A few weeks ago, I was awake, and suddenly there was only talking. There was no talker. For years I had listened to the statement that the observer and the observed were one. I saw there was no room, no necessity for a thinker; only consciousness and the arising of phenomena. Instead of jumping out of bed, I turned around and slept.
Insight seems to be like a gentle breeze, a whisper. Will you say something about the non-dramatic quality of real insight?
Deva Amrito, J. Krishnamurti has made it known worldwide that “the observer is the observed.” I want to refute him completely. The moment there is no observer, there is nothing to be observed. The observer and the observed disappear simultaneously – and there is only silence; neither the knower nor the known.
This is something very complex to understand, because the mind always wants duality. With the two the mind is absolutely at ease. The knower and the known…and the two always create the third, the knowledge. The observer and the observed are bound to create the third, the observation. And then there is no end to this infinite regress.
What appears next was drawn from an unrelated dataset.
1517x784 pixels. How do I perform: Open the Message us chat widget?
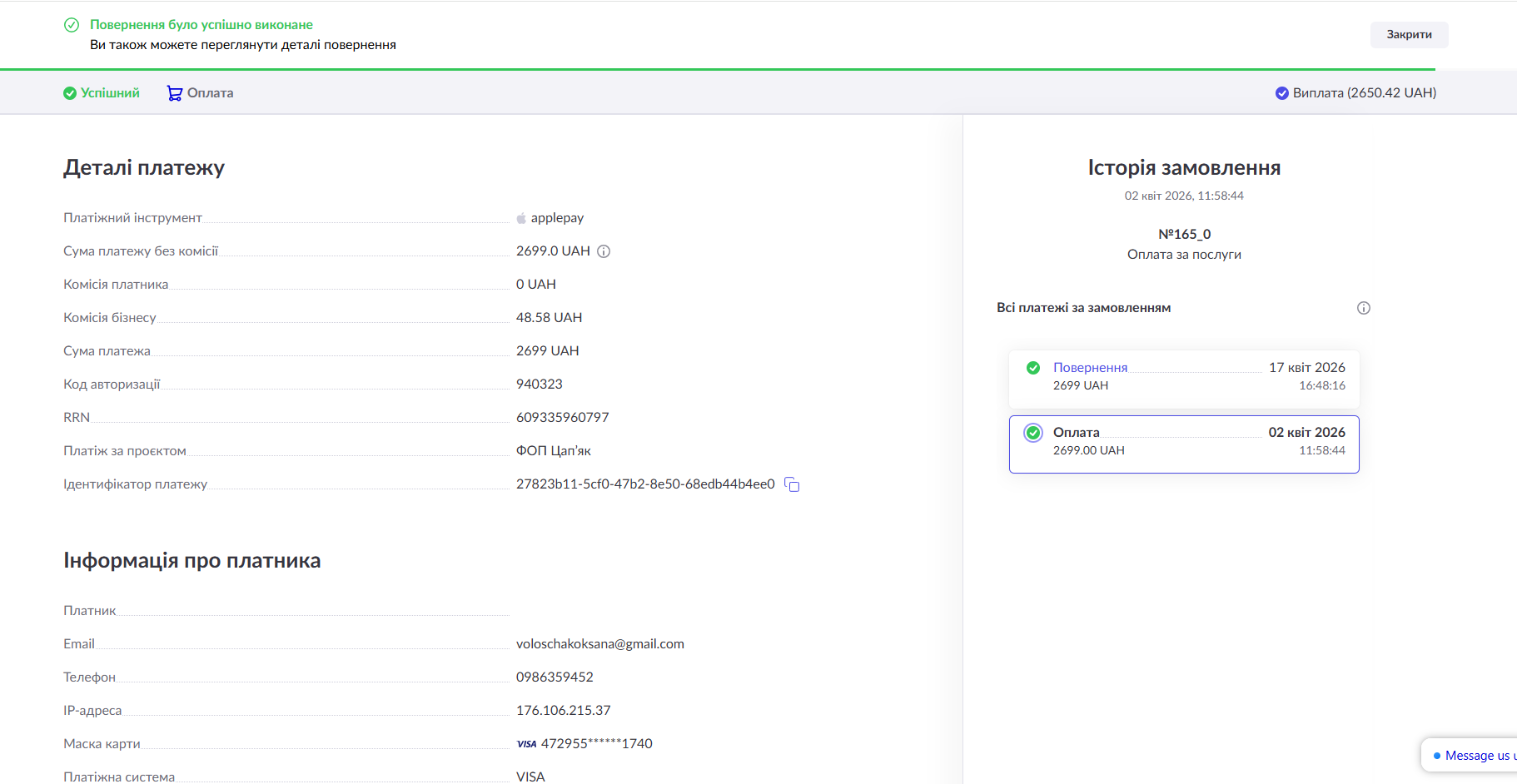[x=1474, y=756]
My own silence is, that there is no observer and there is no observed. Hence nothing can be said about it. The moment you say it, you lie.
It is one of the reasons Lao Tzu never said anything, never wrote anything. He had a great following, but a very strange following. Every disciple had come to listen, to understand, to know, but Lao Tzu insistently, his whole life long, refused to say anything about truth, or to write anything about truth. He was ready to talk about anything else – but the people had come to know about the truth….
Finally the day came. Lao Tzu left for the Himalayas to enter into the eternal peace of those beautiful mountains. But the emperor of China was also interested to know what Lao Tzu had been hiding and not telling, not even giving a hint about what truth is. He ordered all the borders to be closed to Lao Tzu: “He cannot leave China unless he writes something about truth.”
Lao Tzu was caught crossing the border towards the Himalayas – respectfully, lovingly; the emperor was not an enemy but a disciple.
The emperor himself was present there, because that was the route they assumed he would take towards the Himalayas. A beautiful house was made for him so that he could rest and write down his experience of truth. Unless he did it, the doors would not be open for him, and he was guarded continuously. This was a strange situation – perhaps no other master has ever encountered such a situation – loaded guns in the hands of the disciples!
And we can understand the situation of the disciples: they wanted to preserve the most important experience of truth for future generations. Under compulsion, Lao Tzu closed himself in the house and wrote a small book. The first sentence in that book says, “That which can be said cannot be true. That which can be written is bound to be a lie. Remember these two statements while you read my book.”